Relevant to the discussion, the PLCO reported results after four rounds of screening with CA125 plus transvaginal ultrasound. This regimen produced a high ratio of surgeries to detected cancers (19.5 to 1) without a clear shift toward earlier stage disease. The authors concluded that screening for ovarian cancer in the general population could not be recommended (23
), advice reiterated in several editorials (24
). In contrast, Menon et al. reported results of a prevalence screen in which two screening modalities were compared: CA125 used as the primary screen with referral for ultrasound if necessary vs. ultrasound alone. The trajectory of serial CA125 values was taken into consideration in interpreting positive or negative screening results (25
). The sensitivity, specificity, and positive predictive value for ovarian and tubal cancers were all higher with CA125 followed by ultrasound (89.4%, 99.8%, and 43.3%) than with ultrasound alone (75.0%, 98.2, and 5.3%). The ratio of operations per malignancy found within one year of the prevalence screen was 2.3 for CA125 but 18.8 for transvaginal ultrasound, the latter value being similar to what was observed in the PLCO. The authors concluded general population screening using CA125 was “feasible” (26
In summary, we tested 28 ovarian cancer biomarkers in pre-diagnostic specimens from the PLCO. CA125 remains the single best biomarker for ovarian cancer and has its strongest signal within 6 months of diagnosis. Though disappointing, this conclusion should be viewed in perspective of lessons learned from the study and future directions suggested. Refinement of assays with poor CV is desireable prior to phase III testing of a biomarker since, without this, its performance may not be fairly tested. Performance of a biomarker in phase II does provide clues about performance in phase III when the phase III specimen was taken within 6 months of diagnosis and when the marker does not represent an acute reaction to clinical disease. Whether the decline in performance of the current best ovarian cancer biomarkers in specimens more than 6 months remote from diagnosis is a limitation of screening studies where CA125 prompted clinical action or represents an inherent limitation due to a short lead time for ovarian cancer requires further study.

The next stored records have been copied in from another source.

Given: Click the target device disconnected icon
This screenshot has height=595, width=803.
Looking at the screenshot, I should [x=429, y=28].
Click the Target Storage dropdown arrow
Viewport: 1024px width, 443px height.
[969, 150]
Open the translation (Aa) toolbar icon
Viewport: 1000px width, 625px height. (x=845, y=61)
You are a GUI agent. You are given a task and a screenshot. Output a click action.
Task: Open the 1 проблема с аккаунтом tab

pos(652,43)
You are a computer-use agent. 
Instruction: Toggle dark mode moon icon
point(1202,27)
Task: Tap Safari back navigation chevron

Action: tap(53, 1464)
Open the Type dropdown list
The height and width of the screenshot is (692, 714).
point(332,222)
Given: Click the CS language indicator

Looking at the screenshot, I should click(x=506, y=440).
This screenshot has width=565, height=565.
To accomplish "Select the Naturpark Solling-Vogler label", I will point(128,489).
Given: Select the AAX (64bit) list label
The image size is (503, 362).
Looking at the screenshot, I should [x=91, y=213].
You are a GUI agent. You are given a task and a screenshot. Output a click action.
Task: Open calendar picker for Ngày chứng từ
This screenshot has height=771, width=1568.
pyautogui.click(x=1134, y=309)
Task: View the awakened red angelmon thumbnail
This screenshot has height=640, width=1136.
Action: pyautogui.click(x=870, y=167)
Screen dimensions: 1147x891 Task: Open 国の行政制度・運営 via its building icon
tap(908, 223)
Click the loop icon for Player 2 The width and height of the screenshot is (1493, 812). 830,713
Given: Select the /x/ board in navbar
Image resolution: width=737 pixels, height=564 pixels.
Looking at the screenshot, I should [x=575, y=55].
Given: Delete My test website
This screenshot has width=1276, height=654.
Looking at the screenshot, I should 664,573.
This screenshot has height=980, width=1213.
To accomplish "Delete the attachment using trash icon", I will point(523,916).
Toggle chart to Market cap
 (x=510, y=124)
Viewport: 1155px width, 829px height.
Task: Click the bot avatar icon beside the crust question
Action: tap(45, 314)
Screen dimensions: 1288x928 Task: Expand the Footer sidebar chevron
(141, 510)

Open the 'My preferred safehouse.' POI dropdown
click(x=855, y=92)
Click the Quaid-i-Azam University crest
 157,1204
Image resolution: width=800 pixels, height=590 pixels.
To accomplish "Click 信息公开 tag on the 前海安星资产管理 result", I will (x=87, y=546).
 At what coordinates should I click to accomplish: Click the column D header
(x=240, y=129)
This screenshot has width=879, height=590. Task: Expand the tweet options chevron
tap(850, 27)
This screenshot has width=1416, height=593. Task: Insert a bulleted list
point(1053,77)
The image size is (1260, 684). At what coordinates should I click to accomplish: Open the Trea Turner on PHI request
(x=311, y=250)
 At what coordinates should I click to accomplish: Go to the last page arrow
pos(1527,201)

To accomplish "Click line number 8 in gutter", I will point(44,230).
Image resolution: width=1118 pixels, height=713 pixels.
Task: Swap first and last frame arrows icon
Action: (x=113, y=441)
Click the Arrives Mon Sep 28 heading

If there is hope for reduced mortality for ovarian cancer through screening, we need markers that would show a signal for ovarian cancer more than 6 months remote from diagnosis. It may be especially worthwhile to focus discovery efforts on high grade invasive tumors associated with a normal CA125. Even phase II specimens with these characteristics will be valuable since cases with low CA125 at clinical diagnosis would likely have had a low CA125 during their pre-symptomatic phase.